The government of Oman has been restoring mangroves quickly, a valuable natural resource, not just for their essential role in the global environmental ecosystem but also for their integral part in absorbing carbon. The goal is to eliminate planet-warming emissions while generating $150 million economic benefits through carbon credits.
6,000 years ago, mangroves were widespread in Oman but only one species remains today because of climate change. So the country aims to restore the coastal forest of these carbon-busting trees.
The Richest Carbon Sink in the World
Mangroves are highly effective carbon sinks, playing a crucial role in sequestering and storing atmospheric carbon dioxide. They possess several mechanisms that contribute to their carbon sequestration ability, including photosynthesis, sediment trapping, slow decomposition, and peat formation.
Moreover, mangrove habitats can remove CO2 from the atmosphere faster than forests and store it in the soil and sediment for longer periods.
A study by the University of Bonn revealed that climatic changes account for the collapse of coastal ecosystems in Oman.
The Arab nation is home to only a single species of mangrove tree, the Avicennia Marina, found along the coastline stretching from North al Batinah to Dhofar. This area covered by mangroves expands around 1,000 hectares.
- Oman has then become the Gulf’s center for mangrove restoration and preservation.
The Middle East country, through its Environment Authority (EA), inked a deal with MSA Green Projects last month to launch the Oman Blue Carbon.

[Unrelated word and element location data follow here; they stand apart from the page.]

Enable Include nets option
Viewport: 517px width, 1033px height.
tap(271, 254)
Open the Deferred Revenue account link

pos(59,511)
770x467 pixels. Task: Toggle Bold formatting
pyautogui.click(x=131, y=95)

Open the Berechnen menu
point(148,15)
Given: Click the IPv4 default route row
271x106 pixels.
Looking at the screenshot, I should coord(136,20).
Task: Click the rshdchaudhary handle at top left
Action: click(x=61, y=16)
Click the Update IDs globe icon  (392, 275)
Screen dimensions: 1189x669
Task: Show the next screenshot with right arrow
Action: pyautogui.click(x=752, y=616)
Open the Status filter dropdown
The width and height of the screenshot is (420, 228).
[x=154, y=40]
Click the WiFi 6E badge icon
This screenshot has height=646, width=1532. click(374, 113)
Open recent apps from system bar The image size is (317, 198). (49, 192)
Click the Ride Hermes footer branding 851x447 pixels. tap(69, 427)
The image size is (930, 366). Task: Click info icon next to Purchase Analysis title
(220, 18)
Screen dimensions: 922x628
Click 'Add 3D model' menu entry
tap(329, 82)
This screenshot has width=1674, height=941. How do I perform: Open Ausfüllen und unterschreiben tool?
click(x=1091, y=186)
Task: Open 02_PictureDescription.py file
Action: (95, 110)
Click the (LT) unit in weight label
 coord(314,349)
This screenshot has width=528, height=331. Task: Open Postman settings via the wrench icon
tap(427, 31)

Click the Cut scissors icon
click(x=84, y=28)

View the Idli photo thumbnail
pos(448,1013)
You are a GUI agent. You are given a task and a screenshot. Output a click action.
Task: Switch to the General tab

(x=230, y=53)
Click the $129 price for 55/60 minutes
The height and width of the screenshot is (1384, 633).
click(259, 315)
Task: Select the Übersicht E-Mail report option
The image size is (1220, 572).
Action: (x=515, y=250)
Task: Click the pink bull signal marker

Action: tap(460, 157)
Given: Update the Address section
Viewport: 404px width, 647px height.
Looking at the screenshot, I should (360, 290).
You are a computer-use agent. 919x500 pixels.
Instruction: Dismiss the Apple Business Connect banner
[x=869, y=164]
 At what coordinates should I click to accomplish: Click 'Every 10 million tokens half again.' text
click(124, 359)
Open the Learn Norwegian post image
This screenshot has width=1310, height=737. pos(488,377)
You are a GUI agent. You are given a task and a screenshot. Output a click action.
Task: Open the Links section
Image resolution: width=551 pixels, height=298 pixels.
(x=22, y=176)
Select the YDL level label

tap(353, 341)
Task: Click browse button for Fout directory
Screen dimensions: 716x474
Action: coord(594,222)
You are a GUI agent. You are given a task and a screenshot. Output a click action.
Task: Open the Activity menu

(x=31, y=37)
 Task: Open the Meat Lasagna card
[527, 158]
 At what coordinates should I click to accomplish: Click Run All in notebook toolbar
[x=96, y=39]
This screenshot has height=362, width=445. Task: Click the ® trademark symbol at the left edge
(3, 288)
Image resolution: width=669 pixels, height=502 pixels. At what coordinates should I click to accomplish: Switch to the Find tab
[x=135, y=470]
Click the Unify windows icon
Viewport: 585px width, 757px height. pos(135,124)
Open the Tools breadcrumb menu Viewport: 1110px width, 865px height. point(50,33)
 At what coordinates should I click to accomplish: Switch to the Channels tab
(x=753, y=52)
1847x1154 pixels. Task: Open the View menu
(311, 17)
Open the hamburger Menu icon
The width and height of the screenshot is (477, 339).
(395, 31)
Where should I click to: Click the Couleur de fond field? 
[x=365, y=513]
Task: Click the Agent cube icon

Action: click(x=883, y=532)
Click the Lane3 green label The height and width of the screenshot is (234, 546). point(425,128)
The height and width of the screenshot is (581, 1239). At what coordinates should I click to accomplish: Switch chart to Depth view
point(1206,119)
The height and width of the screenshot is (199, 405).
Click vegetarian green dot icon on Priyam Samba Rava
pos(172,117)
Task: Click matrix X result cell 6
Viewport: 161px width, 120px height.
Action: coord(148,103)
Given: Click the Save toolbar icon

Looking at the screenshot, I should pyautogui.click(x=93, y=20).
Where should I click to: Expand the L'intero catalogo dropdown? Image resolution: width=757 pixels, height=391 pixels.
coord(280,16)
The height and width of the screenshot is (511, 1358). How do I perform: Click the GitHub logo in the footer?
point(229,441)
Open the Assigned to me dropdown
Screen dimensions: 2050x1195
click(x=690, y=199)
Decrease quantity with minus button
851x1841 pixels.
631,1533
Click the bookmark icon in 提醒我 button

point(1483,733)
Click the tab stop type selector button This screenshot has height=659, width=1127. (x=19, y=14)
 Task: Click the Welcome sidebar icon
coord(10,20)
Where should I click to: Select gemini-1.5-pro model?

Their project seeks to cultivate 100 million mangrove trees in the country.
The initiative aligns with the Sultanate’s National Zero Carbon Strategy 2050, outlining its goal to reach net zero emissions.
Oman’s Projected Decarbonization Efforts to 2050
Badr bin Saif Al Busaidi, the EA representative, said that their restoration efforts were a success. She further noted that up to 80 tons of CO2 per hectare can be sequestered by above-ground biomass in Al-Qurm.
An environmental scientist said that “mangroves are the richest carbon sink in the world.” They’re known as one of the nature-based solutions that corporations support to combat climate change.
The $150 Million Carbon Credit Benefits
The Oman Blue Carbon project marks the first initiative aiming to produce carbon credits through growing mangroves.
So far, the Gulf nation has planted more than 3.5 million seeds of mangroves over the past 2 years. This includes a record 2 million trees this year.
Twenty years ago, there wasn’t a single mangrove standing in Al-Sawadi creek. But now it’s a forest stretching over 4 kilometers with 88 hectares of hangover cover.
The mangrove restoration project has developed gradually, inspired by the late ruler Sultan Qaboos bin Said, a renowned conservationist.
The conservationists initially relied on nurseries where they grow seedlings for transfer to coastal areas. They’re using a direct, targeted planting approach in restoring the coastal habitat.
Oman’s contract with MSA Green Projects to grow 100 million trees over 4 years would remove 14 million metric tons of CO2. This, in turn, would give the country the chance to earn $150 million in carbon credit benefits.
- Each carbon credit represents one metric ton of reduced or removed CO2 from the atmosphere.
As part of their agreement, the Al Wusta governorate will transform 20,000 hectares of coastal land into mangrove habitats.
The corresponding carbon credits the initiative generates can be used by companies seeking to offset their carbon emissions. The amount of carbon offset credits the project produces would be measured against Oman’s baseline emissions – 90 metric tons in 2021.
Winning the War with Nature
The minor oil producer, compared with its neighbours Saudi Arabia and United Arab Emirates, is moving fast in this mangrove restoration project. Highlighting the importance of their swift move, one of the conservationists involved in the project said:
“We are living what we can call a war with nature because of climate change. If we don’t take action, we will lose these natural resources.”
The Sultanate is also developing its green hydrogen production via Hydrom, aiming to produce 1 million tonnes by 2030. That target moves up to over 8 million tons by 2050. This ambitious goal is also part of Oman’s clean energy transition and net zero strategies.
Oman’s ambitious mangrove restoration project not only signifies a critical step in combating climate change but also presents a lucrative opportunity, positioning the country as a key player in the global carbon credit market.